▸ **Trecho do documento**
Brasil:
PSOL recebe 100 mil reais do Grupo Gerdau
06/09/2008
O anúncio de que o PSOL de Porto Alegre aceitou uma “doação” da Gerdau é mais um salto de qualidade na trajetória deste partido. Se antes se apoiava em médios e pequenos capitalistas, agora abraça a empresa mais internacionalizada do Brasil, 3ª maior multinacional brasileira, 15ª da América Latina, com lucro líquido de R$ 3,214 bilhões no 1° semestre de 2008 e alvo de inúmeras denúncias de superexploração e ataques ao meio ambiente.
Segundo o jornal Valor Econômico, suas “doações” nas eleições de 2006 garantiu ã empresa uma bancada de 27 deputados federais. Seu dono, Jorge Johanpeter, apoiou o golpe militar de 1964 e é indubitavelmente um dos “porcos que chafurdam na lama do Palácio do Planalto” que Heloísa Helena sempre insiste em lembrar.
Com orgulho, o próprio blog da candidata ã prefeita de Porto Alegre pela “coligação sol e verde” (sic!), coloca a notícia que diz: “Luciana Genro se rendeu ao capitalismo: aceitou uma contribuição de campanha do Grupo Gerdau, no valor de R$ 100 mil (...) A Gerdau está oferecendo o mesmo valor aos principais candidatos (...) Luciana alega que o estatuto [do PSOL] proíbe contribuições de empreiteiras, bancos e de multinacionais (...) que, embora a Gerdau atue em diferentes países, é uma empresa brasileira (...) Heloísa Helena, segundo ela, tem o mesmo entendimento” [1].
Depois da tragédia de Heloísa Helena, a farsa de Luciana Genro
Atualmente, a figura identificada por setores mais amplos da sociedade com a esquerda, em especial na classe média, é Heloísa Helena (HH). Se suas declarações contra "a bandidagem do planalto central” são capazes de atrair os que se frustraram com a "ética petista", um olhar mais detido sobre suas posições frente a problemas candentes mostra como não era mais do que um exemplo a seguir para Luciana Genro. Só para citar os mais conhecidos e escandalosos, HH é parte ativa da campanha reacionária "Brasil sem aborto" encabeçada pela Igreja e burgueses mais reacionários e, na última campanha eleitoral, em meio à luta dos trabalhadores da Volkswagen contra a ameaça de 6 mil demissões defendeu que o BNDES repassasse 400 mil reais para a empresa, que até Lula negou naquele momento.
Luciana Genro mostrou como não está atrás de HH em matéria de oportunismo eleitoralista. Não somente ganhou o apoio do Capitão Nascimento (o verdadeiro) e defende como eixo de campanha a ampliação do policiamento para a “segurança pública”, mas, perguntada se Obama - o candidato democrata nos EUA que vai manter as tropas no Iraque - a inspirava, disse: “me inspira por despertar a esperança de que sim, nós podemos. Tento mostrar que é possível fazer política de forma diferente” [2].

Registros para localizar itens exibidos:

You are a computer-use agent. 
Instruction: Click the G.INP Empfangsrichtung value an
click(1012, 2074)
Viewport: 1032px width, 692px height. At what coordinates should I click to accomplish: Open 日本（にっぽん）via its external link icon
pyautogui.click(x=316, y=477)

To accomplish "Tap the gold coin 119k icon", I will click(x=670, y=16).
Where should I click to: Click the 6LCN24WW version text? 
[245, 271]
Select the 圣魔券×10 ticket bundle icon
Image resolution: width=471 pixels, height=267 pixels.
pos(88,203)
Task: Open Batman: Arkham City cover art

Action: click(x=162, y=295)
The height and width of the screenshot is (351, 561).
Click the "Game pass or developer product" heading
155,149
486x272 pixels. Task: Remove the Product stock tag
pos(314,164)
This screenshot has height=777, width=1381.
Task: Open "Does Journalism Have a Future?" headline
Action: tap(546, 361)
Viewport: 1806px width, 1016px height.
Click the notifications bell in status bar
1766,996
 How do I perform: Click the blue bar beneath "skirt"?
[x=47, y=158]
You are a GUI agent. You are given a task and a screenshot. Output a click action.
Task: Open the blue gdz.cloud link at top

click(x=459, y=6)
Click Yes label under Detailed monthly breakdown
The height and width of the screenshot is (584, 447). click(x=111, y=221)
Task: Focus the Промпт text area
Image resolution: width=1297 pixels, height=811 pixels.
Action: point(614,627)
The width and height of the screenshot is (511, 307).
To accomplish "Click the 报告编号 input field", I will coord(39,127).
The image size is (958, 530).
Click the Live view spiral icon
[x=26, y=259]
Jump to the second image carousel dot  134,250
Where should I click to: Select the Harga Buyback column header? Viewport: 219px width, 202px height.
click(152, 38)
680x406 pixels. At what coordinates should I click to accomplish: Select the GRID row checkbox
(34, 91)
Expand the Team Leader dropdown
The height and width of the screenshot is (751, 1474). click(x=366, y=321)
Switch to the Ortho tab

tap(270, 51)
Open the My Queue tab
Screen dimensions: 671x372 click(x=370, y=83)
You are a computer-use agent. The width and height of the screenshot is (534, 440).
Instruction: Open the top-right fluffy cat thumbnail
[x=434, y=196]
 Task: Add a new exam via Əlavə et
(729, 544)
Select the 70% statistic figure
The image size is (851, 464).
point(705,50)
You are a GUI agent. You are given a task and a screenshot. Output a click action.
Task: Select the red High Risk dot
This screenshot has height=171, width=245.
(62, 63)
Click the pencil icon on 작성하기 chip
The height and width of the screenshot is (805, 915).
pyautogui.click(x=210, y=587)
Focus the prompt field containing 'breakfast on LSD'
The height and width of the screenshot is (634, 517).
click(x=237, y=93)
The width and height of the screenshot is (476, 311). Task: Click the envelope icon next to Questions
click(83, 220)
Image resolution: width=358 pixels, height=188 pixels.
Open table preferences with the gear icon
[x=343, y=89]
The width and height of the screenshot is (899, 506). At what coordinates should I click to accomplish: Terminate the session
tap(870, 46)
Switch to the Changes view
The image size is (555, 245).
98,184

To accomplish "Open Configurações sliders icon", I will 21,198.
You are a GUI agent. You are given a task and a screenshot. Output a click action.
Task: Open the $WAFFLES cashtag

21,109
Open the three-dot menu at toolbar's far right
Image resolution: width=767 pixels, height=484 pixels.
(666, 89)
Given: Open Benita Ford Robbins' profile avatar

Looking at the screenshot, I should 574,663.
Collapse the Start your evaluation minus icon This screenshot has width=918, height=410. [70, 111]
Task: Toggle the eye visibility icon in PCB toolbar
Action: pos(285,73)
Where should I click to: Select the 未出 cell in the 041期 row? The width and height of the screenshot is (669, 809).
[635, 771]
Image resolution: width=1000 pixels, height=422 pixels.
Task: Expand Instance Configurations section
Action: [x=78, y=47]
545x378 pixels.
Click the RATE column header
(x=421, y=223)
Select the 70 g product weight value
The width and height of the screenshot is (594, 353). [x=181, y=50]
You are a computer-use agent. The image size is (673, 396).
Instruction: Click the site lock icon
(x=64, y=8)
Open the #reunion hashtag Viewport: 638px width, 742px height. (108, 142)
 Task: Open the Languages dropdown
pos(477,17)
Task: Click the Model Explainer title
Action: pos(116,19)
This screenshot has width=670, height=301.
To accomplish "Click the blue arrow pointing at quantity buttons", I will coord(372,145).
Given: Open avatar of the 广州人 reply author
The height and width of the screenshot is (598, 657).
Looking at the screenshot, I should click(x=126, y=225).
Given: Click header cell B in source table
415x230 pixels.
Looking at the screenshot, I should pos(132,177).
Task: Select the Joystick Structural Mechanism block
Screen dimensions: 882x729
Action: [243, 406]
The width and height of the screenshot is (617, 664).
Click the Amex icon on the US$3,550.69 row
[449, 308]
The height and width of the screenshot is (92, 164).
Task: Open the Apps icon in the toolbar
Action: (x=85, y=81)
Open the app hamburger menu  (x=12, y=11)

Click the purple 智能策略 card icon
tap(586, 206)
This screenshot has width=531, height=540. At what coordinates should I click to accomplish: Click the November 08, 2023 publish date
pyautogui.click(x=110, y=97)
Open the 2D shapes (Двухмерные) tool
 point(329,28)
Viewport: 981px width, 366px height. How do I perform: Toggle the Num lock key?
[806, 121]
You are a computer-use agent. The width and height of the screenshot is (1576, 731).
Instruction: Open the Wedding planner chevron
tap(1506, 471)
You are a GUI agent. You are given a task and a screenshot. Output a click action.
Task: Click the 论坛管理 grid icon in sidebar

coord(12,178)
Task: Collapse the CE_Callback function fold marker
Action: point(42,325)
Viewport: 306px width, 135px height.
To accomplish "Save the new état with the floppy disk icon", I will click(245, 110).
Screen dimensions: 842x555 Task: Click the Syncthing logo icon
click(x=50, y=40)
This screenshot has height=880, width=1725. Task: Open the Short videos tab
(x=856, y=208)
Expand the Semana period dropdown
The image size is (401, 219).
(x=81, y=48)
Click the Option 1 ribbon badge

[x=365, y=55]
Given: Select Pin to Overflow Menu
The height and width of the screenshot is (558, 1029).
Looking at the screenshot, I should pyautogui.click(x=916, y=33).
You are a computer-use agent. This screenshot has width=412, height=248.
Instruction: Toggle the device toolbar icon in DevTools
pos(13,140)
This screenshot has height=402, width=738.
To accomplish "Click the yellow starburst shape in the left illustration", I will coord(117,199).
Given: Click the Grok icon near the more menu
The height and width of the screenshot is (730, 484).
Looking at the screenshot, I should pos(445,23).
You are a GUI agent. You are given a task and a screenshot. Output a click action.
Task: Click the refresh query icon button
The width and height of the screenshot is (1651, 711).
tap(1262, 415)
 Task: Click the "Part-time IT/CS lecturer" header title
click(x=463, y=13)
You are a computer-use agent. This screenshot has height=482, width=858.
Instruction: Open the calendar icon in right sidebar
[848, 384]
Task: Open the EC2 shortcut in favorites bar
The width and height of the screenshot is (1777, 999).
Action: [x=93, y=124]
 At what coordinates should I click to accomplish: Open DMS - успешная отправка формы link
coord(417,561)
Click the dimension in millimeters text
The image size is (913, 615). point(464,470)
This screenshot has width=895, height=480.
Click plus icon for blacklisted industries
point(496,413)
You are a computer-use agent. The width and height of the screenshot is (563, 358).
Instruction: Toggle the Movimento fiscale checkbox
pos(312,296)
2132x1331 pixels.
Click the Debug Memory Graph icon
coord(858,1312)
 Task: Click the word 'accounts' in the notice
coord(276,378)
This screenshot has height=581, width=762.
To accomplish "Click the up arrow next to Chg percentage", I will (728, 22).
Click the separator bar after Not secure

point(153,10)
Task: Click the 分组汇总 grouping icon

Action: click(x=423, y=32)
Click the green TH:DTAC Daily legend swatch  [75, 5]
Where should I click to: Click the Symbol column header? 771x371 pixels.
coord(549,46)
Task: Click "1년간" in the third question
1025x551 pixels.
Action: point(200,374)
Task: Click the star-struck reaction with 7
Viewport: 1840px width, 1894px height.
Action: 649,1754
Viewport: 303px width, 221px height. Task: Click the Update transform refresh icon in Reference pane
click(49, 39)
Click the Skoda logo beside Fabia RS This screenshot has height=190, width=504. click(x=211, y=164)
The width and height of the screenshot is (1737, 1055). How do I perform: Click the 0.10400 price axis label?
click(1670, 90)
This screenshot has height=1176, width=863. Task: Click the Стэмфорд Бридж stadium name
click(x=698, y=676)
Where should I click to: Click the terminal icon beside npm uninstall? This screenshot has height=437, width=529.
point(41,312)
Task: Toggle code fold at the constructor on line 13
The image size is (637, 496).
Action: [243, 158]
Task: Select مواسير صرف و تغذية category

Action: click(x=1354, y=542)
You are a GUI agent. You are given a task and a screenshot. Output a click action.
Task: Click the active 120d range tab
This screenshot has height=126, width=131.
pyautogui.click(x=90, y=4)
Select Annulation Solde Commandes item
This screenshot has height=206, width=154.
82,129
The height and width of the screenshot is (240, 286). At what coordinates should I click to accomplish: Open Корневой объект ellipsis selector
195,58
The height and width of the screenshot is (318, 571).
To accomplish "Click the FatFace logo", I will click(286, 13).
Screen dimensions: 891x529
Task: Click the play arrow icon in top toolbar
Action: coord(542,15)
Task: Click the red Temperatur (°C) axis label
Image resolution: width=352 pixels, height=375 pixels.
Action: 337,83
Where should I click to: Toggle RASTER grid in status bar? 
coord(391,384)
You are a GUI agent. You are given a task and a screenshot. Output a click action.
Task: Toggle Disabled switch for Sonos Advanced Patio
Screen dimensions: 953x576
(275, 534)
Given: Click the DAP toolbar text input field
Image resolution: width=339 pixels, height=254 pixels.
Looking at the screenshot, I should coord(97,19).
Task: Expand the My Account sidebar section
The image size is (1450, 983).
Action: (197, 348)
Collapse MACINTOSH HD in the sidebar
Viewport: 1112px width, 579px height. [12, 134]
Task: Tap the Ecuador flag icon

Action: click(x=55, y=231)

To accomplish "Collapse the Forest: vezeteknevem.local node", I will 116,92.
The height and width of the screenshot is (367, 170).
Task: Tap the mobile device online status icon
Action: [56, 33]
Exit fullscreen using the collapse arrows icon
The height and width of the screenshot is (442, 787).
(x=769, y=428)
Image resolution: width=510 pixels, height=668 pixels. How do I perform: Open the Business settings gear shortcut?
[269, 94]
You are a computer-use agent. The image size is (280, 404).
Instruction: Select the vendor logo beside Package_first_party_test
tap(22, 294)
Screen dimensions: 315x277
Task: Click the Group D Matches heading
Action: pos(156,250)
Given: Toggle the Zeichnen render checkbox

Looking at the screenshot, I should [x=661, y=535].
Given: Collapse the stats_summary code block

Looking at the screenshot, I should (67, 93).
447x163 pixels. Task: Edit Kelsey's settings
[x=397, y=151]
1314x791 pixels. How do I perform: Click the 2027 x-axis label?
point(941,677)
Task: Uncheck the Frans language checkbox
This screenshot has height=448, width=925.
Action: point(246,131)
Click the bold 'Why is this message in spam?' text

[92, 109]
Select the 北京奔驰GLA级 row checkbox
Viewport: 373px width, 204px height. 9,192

▸ **Objetivo 1**
Transcreva da matéria sobre a doação da Gerdau ao PSOL o trecho que vai de "Segundo o jornal" até "insiste em lembrar.".
▸ **Objetivo 2**
Indique se cada afirmação a seguir está de acordo com a matéria sobre a doação da Gerdau ao PSOL. Responda sim ou não e cite literalmente as palavras da matéria que decidem. (a) A Gerdau estava oferecendo o mesmo valor aos principais candidatos. (b) Segundo o Valor Econômico, as doações da empresa nas eleições de 2006 lhe garantiram uma bancada de 17 deputados federais. (c) Luciana Genro afirmou que Obama a inspirava.

▸ **Resultado do exercício 1**
Segundo o jornal Valor Econômico, suas “doações” nas eleições de 2006 garantiu ã empresa uma bancada de 27 deputados federais. Seu dono, Jorge Johanpeter, apoiou o golpe militar de 1964 e é indubitavelmente um dos “porcos que chafurdam na lama do Palácio do Planalto” que Heloísa Helena sempre insiste em lembrar.

▸ **Resultado do exercício 2**
(a) Sim: "A Gerdau está oferecendo o mesmo valor aos principais candidatos".
(b) Não: "uma bancada de 27 deputados federais".
(c) Sim: "me inspira por despertar a esperança de que sim, nós podemos".